# [WORK ITEM]
Carry on the article about setting attainable personal goals from the point where it ends.

# [SUPPLIED PASSAGE]
┌──

Setting Attainable Personal Goals

Setting Attainable Personal Goals

A few months back I was looking for an effective way to create a one-year and a five-year plan for myself as a means to set attainable personal goals.

I was tired of coming up with the idea of doing something with no actionable plan to achieve it. I would say to myself, “I want to achieve x,y, z,” but had no plan of action. Many meaningful life goals require more thought and attention to details than simply naming them.

It was at this point I did some research and found a system that helped me better organize my thoughts, create a plan of action and feel like I could attain my personal goals.

Setting SMART Goals

Want to feel smart? Try setting S.M.A.R.T. goals.

S.M.A.R.T. is a mnemonic device for “Specific, Measurable, Achievable, Relevant, and Timely.” Created back in the early-80’s by George Doran, Arthur Miller, and James Cunningham, S.M.A.R.T.  goal creation started off as a business tool that worked its way into personal usage over the years.

Each word acts as a writing prompt, a means to get you thinking about each aspect of the overall goal. When it comes time to figure out these five elements to your overall goal, you answer the question each word presents. The question might look something like this:

  • Specific: can you be clear & exact about your goal?
  • Measurable: how can you quantifiably assess your progress within your goal?
  • Achievable: how realistic is this goal and is it attainable?
  • Relevant: do you have other goals and how does this goal relate to them? How well does this goal relate to your current needs/desires?
  • Timely: what timeline do you see yourself achieving this goal?

For a really clear explanation for each word, Mind Tools has a fantastic page breaking each word down with clear examples to get you started.

Setting Attainable Personal Goals

Using the S.M.A.R.T. model as a way to flesh out your goal, first come up with your overall goal. I will use a personal goal I have for 2019 for the rest of this section.

I want to be more organized around the house this year. With MS, my high-energy time is limited so I want to make sure I spend my best hours with Jai with some time set aside for the “heavy-lifting” of personal work and chores. When my low-energy time hits, I still have enough to spend quality time with Jai but no longer feel guilty about the stuff left undone.

That’s rather a mouthful, right?

It’s how I previously would set personal goals around this time of year. Rarely did I write them out and even more rarely did they move beyond a mish-mash of “it would be nice if I did this.”

In order to achieve this personal goal, I sat down and worked backward, converting the heart of the goal into the S.M.A.R.T. model:

  1. I want to be more organized with my life and housework. A huge time-drain is planning and preparing family meals by the end of the day when I have my lowest energy.
  2. Specific: I want to be more organized with my meal planning so I spend less time making food during the week.

└──

# [SUPPLIED INFORMATION]
┌──

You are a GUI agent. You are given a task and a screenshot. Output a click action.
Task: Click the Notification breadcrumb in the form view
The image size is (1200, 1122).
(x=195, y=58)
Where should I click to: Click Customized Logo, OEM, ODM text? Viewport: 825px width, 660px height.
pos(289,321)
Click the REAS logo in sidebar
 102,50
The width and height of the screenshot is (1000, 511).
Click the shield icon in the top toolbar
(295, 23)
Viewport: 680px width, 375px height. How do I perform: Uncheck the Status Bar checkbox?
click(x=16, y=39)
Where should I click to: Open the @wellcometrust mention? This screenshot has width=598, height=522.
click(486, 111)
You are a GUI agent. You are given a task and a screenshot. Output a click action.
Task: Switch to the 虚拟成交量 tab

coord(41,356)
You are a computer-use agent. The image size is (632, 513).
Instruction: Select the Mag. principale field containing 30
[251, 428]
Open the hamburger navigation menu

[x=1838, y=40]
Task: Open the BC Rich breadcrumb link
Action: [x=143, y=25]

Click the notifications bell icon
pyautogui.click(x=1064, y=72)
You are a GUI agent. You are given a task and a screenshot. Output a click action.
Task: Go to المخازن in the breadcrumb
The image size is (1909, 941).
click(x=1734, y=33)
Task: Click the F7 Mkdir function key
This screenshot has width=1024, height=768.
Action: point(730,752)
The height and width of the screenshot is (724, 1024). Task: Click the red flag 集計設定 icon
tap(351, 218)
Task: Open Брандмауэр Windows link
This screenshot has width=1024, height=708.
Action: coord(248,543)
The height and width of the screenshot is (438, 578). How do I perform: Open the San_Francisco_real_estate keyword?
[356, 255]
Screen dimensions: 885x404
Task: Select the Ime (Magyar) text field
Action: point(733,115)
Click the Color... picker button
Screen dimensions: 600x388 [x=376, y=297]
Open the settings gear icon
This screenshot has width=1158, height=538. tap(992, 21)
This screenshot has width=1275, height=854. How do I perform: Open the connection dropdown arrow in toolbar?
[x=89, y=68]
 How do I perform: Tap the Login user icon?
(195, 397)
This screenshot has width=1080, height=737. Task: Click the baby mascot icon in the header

└──

# [RESULT OF THE TASK]
  3. Measurable: At the beginning of each month, have all the meals planned out for prep and freezing (though freezer space means making meals one week at a time).
  4. Achievable: I already have tools available to create a central family calendar with all the meals and shopping lists ready at the start of the month. Every Sunday I can shop, prep, and freeze meals during my high-energy period during the day.
  5. Relevant: This would be a form of time management where every evening I only have to defrost a meal, pop it in the slow cooker or oven and not have to fuss over dinner.
  6. Timely: I would like to have an easy system in place by April of this year. That gives me almost 4 months to research, create, and implement a system plus time to tweak it so it works for me.

The academic in me would break this down into a neat little paragraph, which works well if you are the type of person who likes to have a sticky note in a central location to remind you of your goal:

In 2019, I want to organize my meal planning so at the beginning of each month I  have all dinners planned out with relevant shopping lists to cut down time wasted in planning. I will create a central family calendar to help take the guesswork out of the planning process. This goal will help me spend less time throughout the week making dinner and account for my low-energy periods of time. I want this goal to be up-and-running by the beginning of April.

Reading this second paragraph, it’s a definitive goal that I can begin the process of developing a plan of action. My first paragraph was vaguer in nature: “I want to manage my time better in some way;” whereas this one is “through meal planning, I will manage my time better.” From here I can figure out what my first step needs to be, such as researching ways to set up a monthly meal planning calendar.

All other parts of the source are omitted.